**TASK MATERIAL:**

• • • •

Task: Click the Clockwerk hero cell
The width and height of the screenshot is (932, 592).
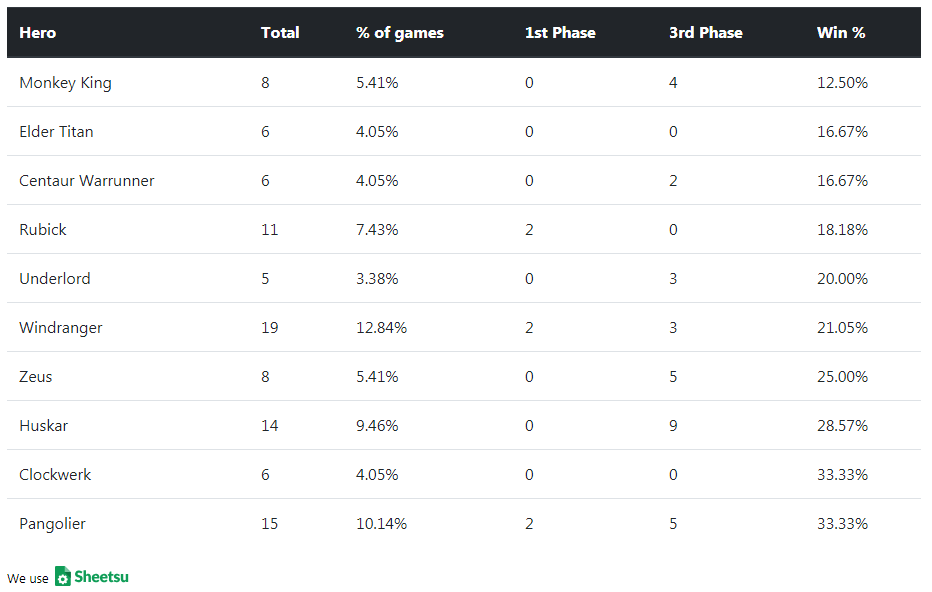Action: [x=55, y=475]
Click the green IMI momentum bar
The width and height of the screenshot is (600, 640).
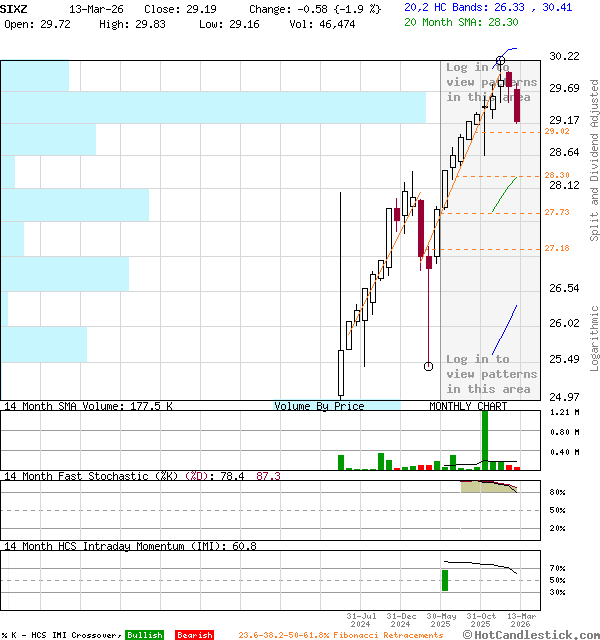(x=444, y=580)
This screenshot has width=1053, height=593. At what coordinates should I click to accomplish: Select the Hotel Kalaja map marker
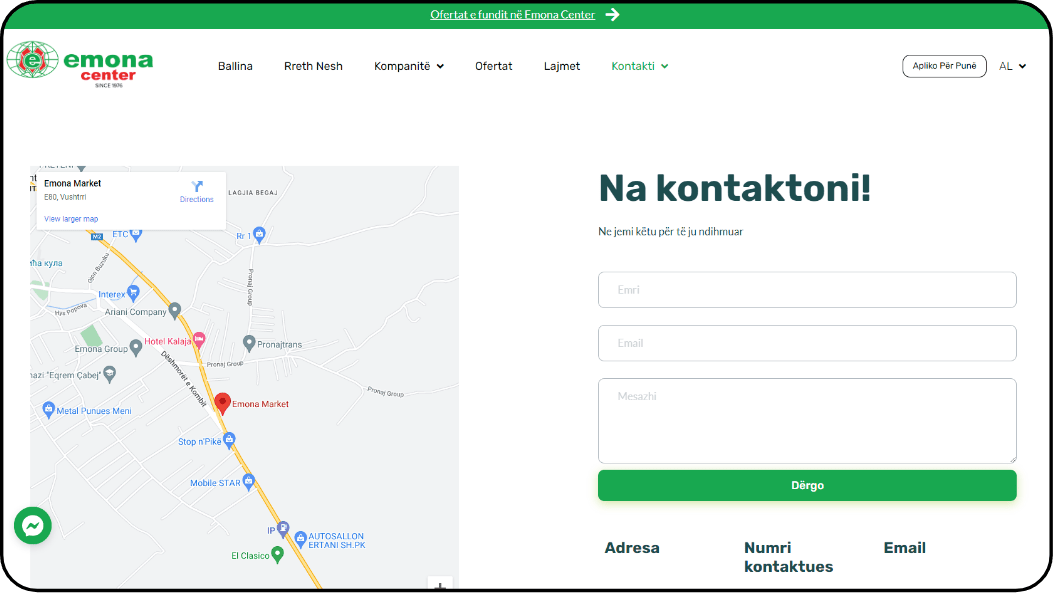[199, 341]
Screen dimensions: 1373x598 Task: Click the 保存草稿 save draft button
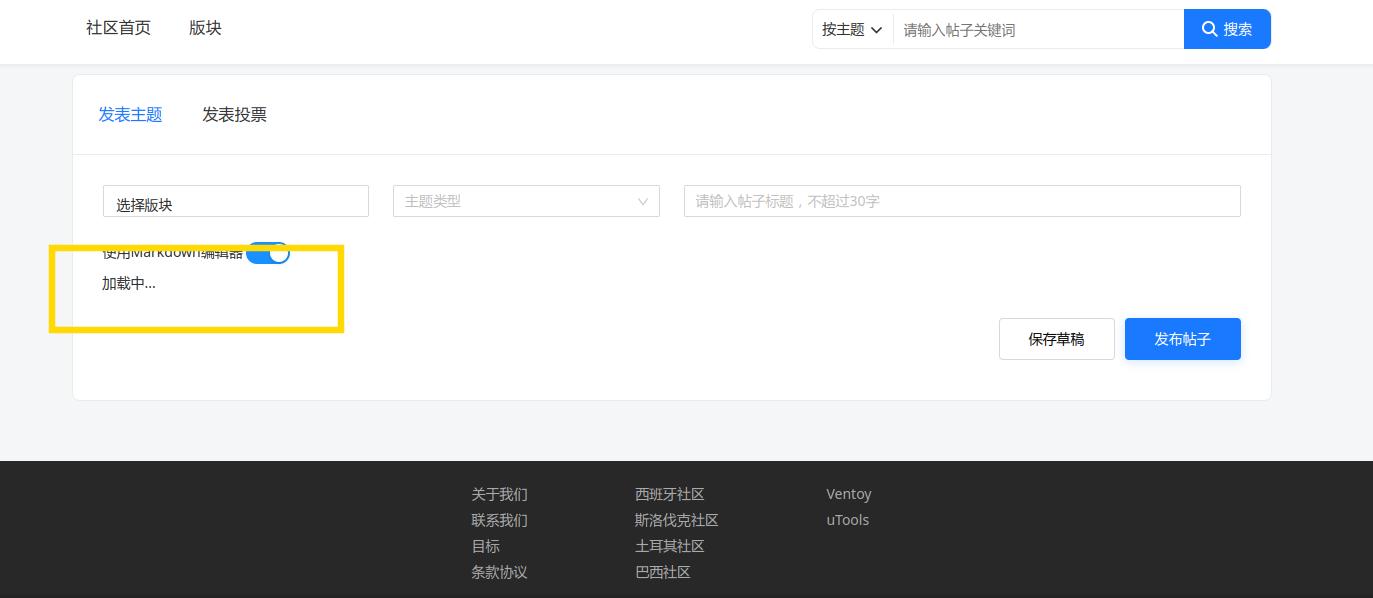tap(1056, 339)
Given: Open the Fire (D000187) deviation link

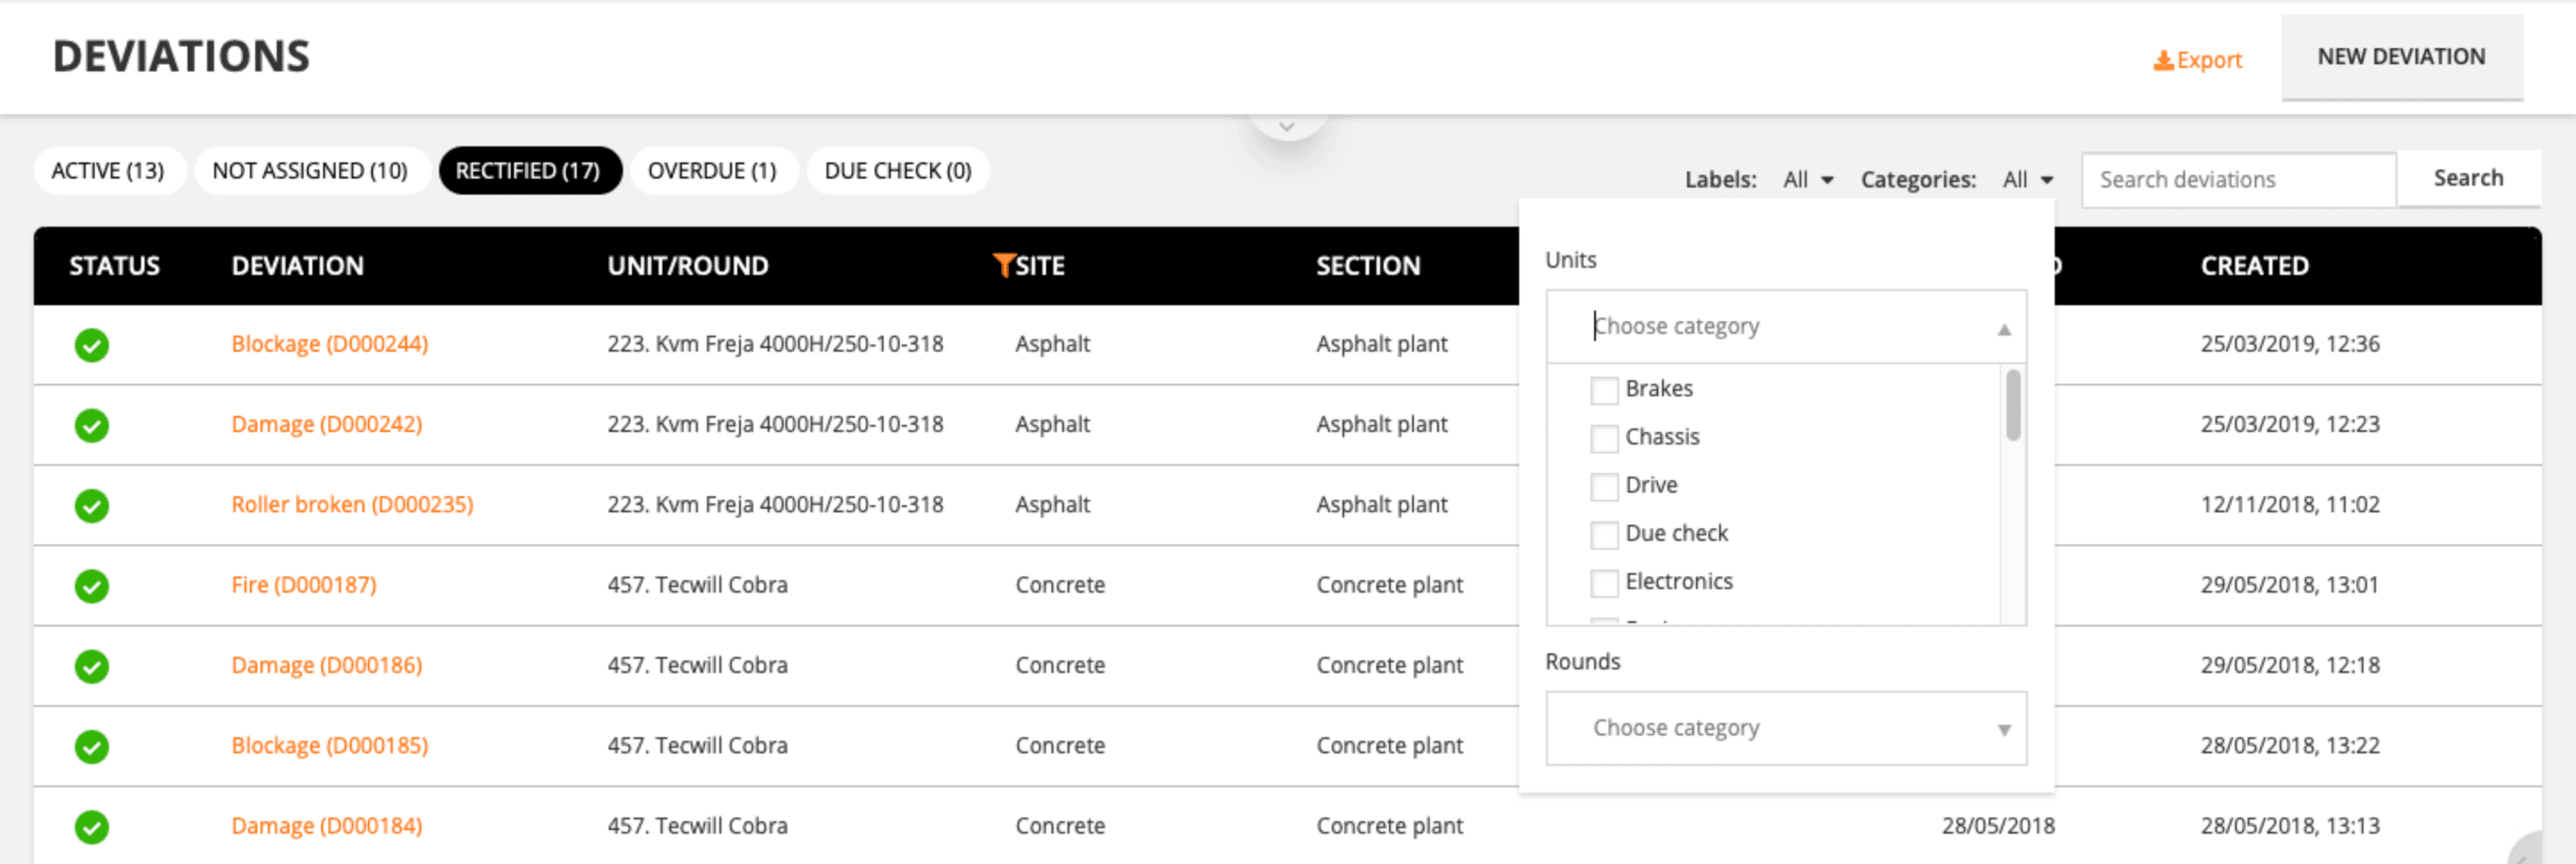Looking at the screenshot, I should [304, 585].
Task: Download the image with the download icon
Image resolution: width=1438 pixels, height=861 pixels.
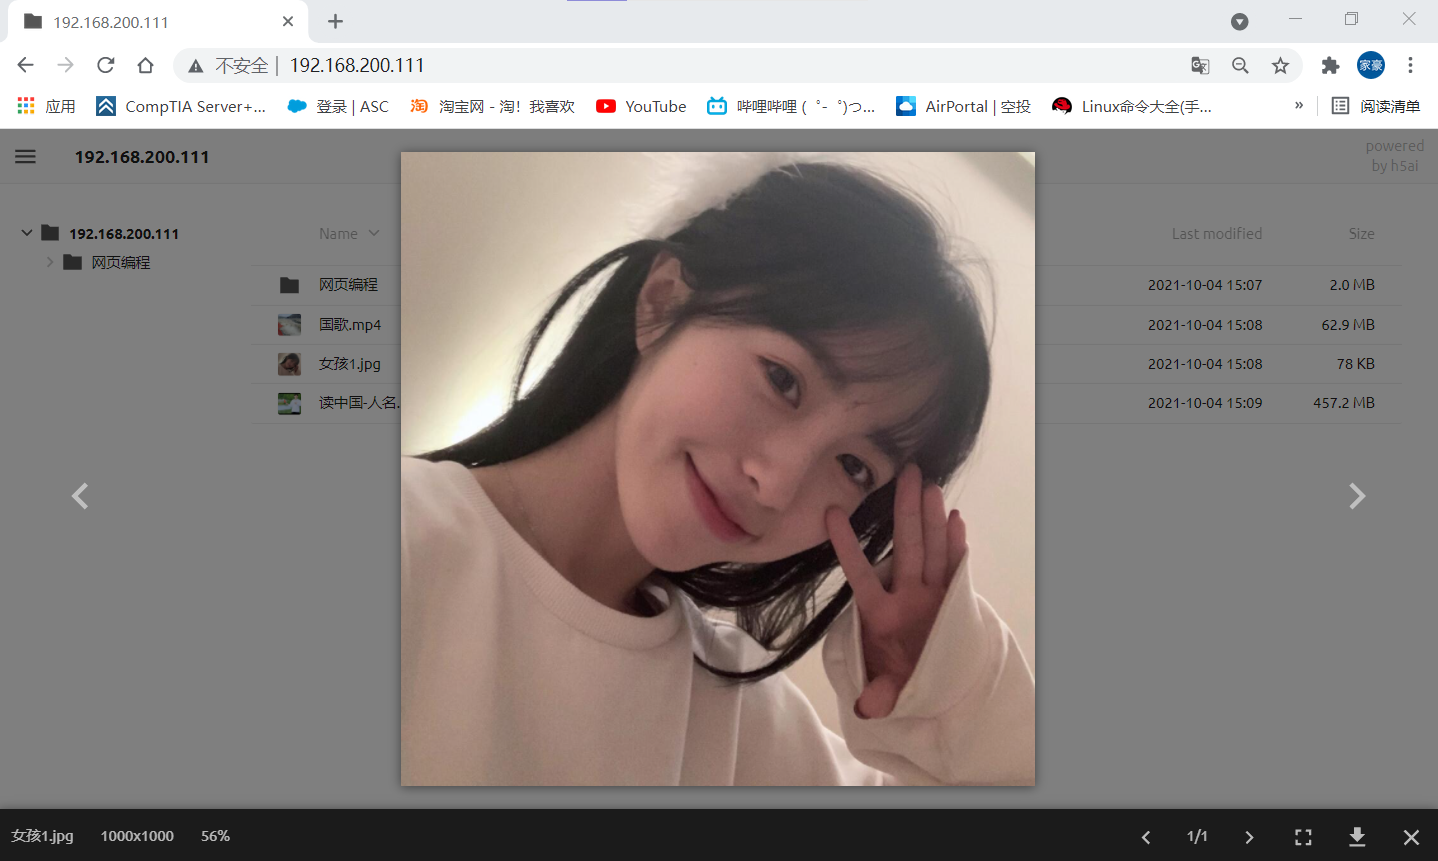Action: [1357, 836]

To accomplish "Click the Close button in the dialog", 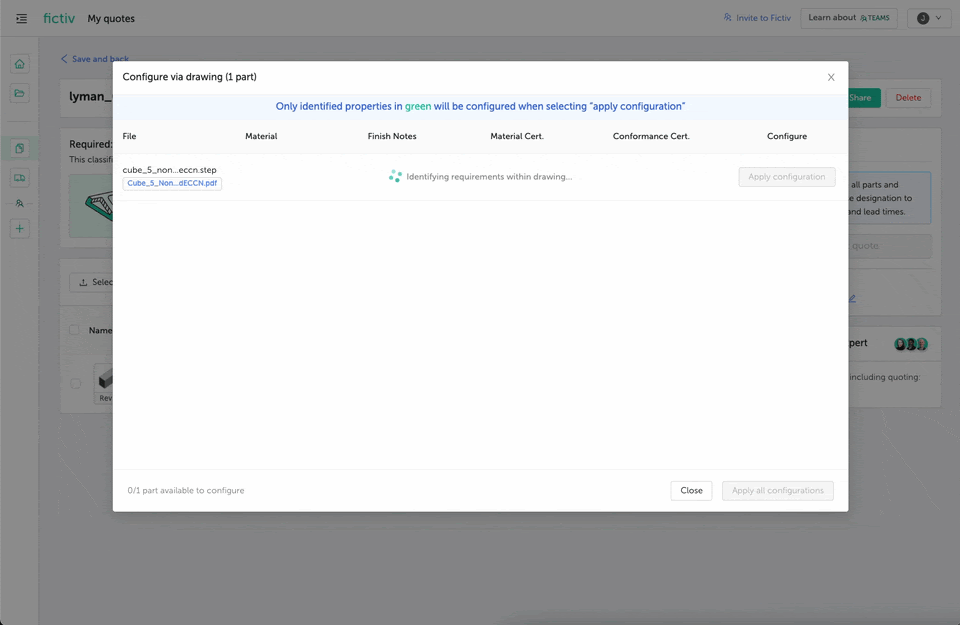I will pyautogui.click(x=691, y=490).
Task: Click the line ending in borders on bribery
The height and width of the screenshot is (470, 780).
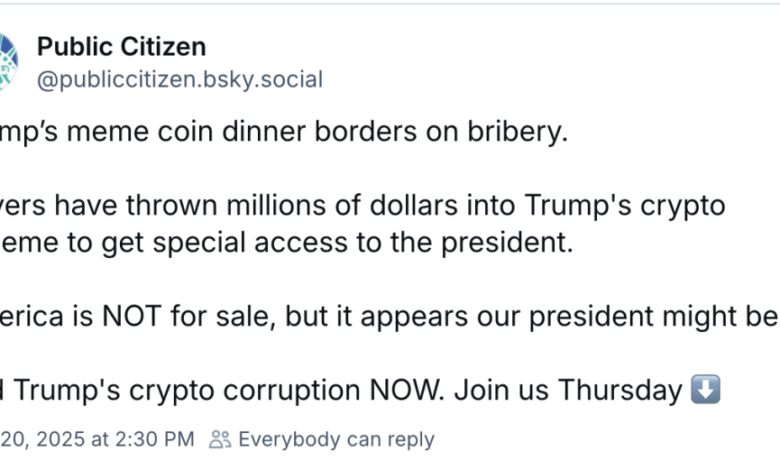Action: click(x=284, y=132)
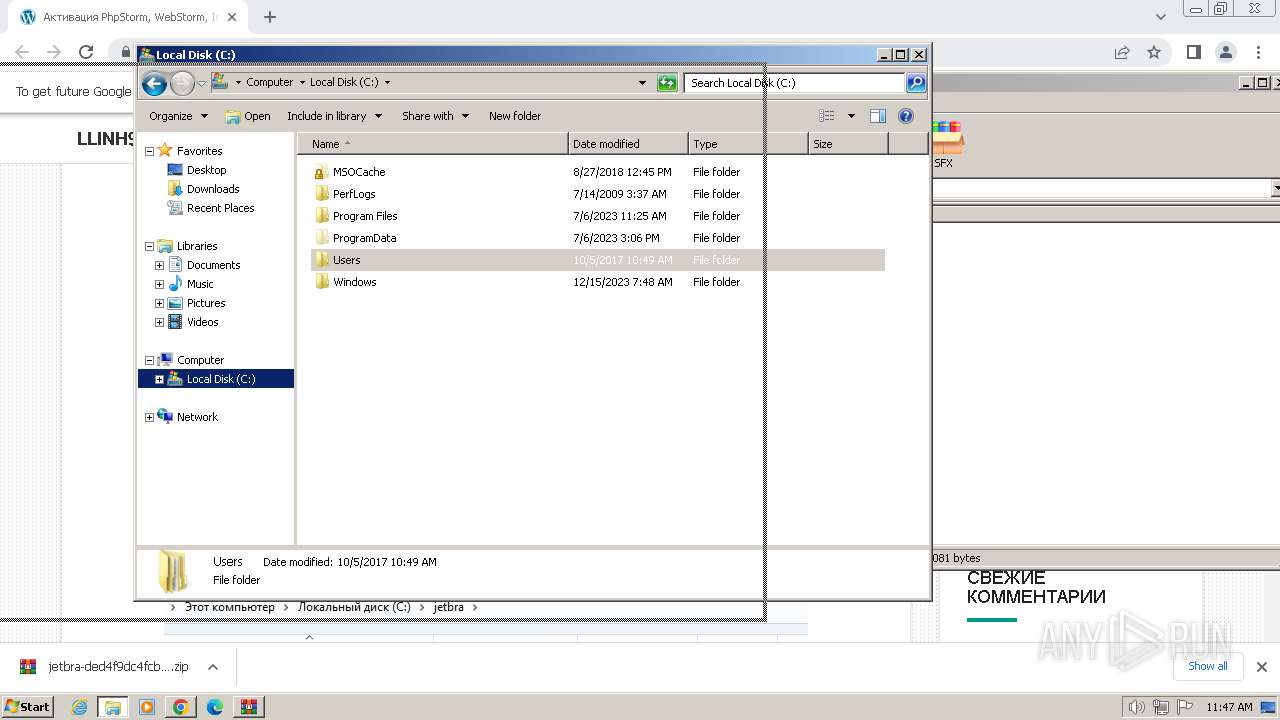This screenshot has height=720, width=1280.
Task: Click the Change your view icon
Action: pyautogui.click(x=827, y=116)
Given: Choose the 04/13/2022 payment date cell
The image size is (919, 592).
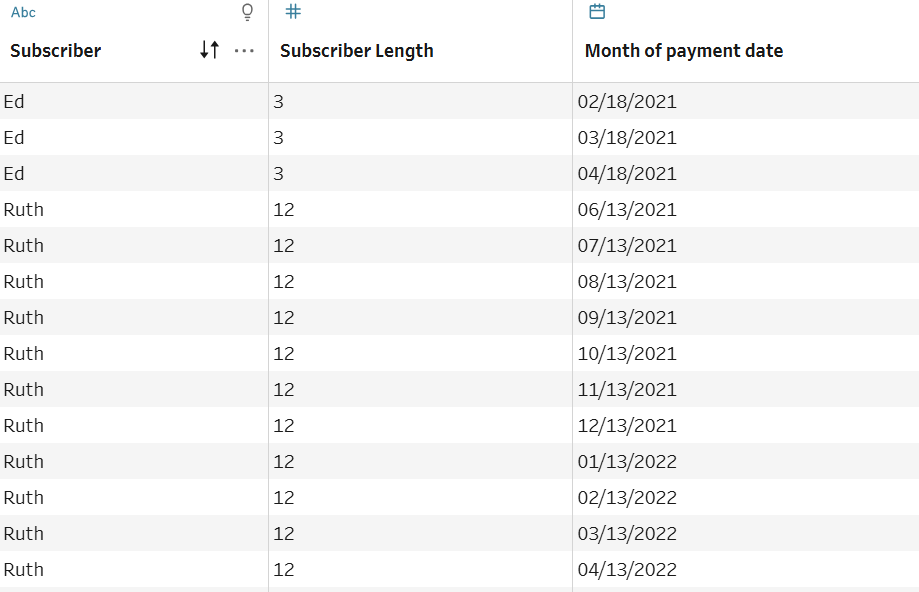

• • • •

**ACTIVITY:**
Show me all lines in the records that contain "cell".

**EXERCISE RESULT:**
Task: Click the Clockwerk hero cell
Given: Choose the 04/13/2022 payment date cell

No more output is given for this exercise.